Jack Gil Mascarenhas Deane, "filho de mãe portuguesa e pai inglês", regressa a Lisboa para o casamento do seu neto Paul, aos 85 anos de idade e 50 depois de ter partido. Encontra-a muito diferente da que conheceu durante a II Guerra Mundial - em 1941, enquanto Londres era bombardeada e os exércitos de Hitler avançavam pela Europa, a aparentemente calma capital portuguesa acolhia a elite europeia nos seus hotéis de luxo e milhares de refugiados de todas as nacionalidades e condições económicas atravessavam as nossas fronteiras. Apesar desse súbito acréscimo de população, os cidadãos e as autoridades não pareciam notar actividades estranhas ao habitual. O então jovem Jack Gil dirige o escritório lisboeta da companhia de navegação de seu pai e é noivo de Carminho, uma menina de saúde frágil e de "boas famílias", mas sente alguns remorsos por não se ter alistado na Royal Navy, como o pai desejava: "Morrer não era ideia que me agradasse, mesmo que fosse pela pátria. Só que, agora que a guerra estava no auge, consumia-me um sentimento de culpa."
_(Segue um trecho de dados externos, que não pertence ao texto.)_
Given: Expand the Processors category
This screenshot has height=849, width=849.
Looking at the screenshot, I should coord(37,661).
Através do seu amigo Michael vai tendo alguma noção que o ambiente pacífico reinante é aparente e que nos "bastidores" se movimentam espiões ingleses e alemães, que a PVDE (Polícia de Vigilância e Defesa do Estado, antecessora da PIDE) vigia, sem intromissões de maior. Até que, numa noite ciclónica, após um jantar na embaixada inglesa, Mary, a esposa de um coronel, lhe pede boleia para casa...
É este o ponto de partida deste romance de Domingos Amaral, que ao longo de 465 páginas nos envolve nas teias de espionagem desses tempos no nosso país, tecidas pelas memórias do velho protagonista, aliadas à recordação das mulheres que amou ou pensou amar!
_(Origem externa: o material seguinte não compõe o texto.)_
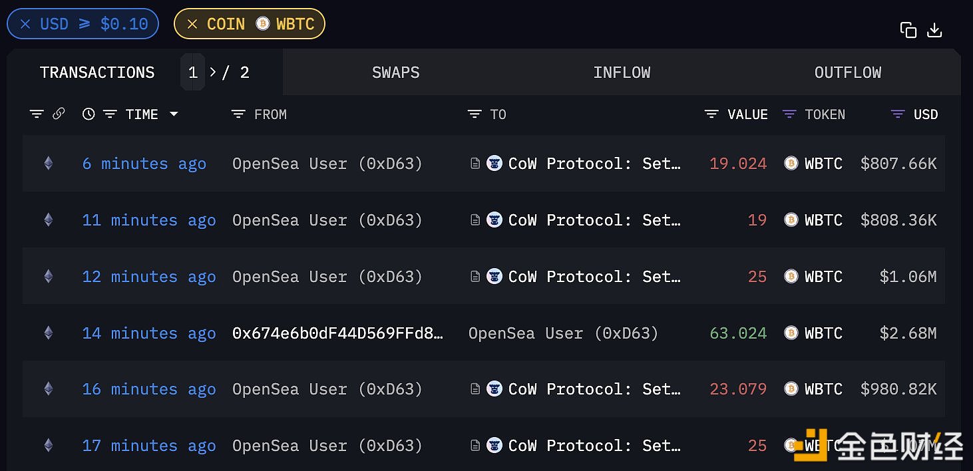Image resolution: width=973 pixels, height=471 pixels.
Task: Switch to the OUTFLOW tab
Action: (x=847, y=73)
Note-se ainda que o romance é ficcional, embora algumas personagens sejam reais. Não é género que me cative muito, mas... ADOREI!
CITAÇÕES:
"Deitado na cama do Hotel da Lapa, insone, estremeço só de recordar aquela noite. Lembro-me de cada gemido, e parece que sinto nas minhas mãos aqueles corpos, como se estivessem aqui ao meu lado. O que era aquela loucura? Teria sido da bebida ou era a época que nos deixava naquele estado, temendo tanto o futuro que nos entregávamos ao sexo com um fantástico e saboroso desespero?"
"[...] O embaixador Campbell costumava dizer que os portugueses são um povo estranho, para quem um permanente estado de frustração é uma espécie de segunda natureza. E são demasiado vulneráveis ao elogio, talvez fruto de um certo complexo de inferioridade que nunca venceram."
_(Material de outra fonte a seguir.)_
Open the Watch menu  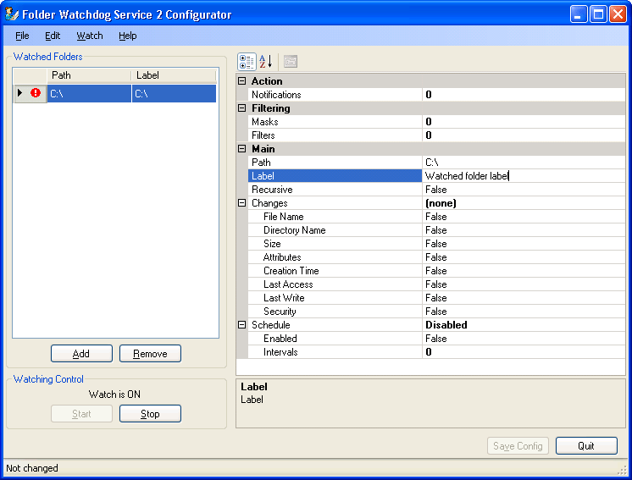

"A guerra, para mim, foi quase sempre assim. Mulheres que eu amava, mulheres que eu desejava, mulheres com quem vivia muito e muito fortemente, e que um dia partiam para o mar. Mary, Alice, Anika, bocados inteiros do meu coração que se foram, deixando-me mais só e mais triste naquela Lisboa que eu tanto amava."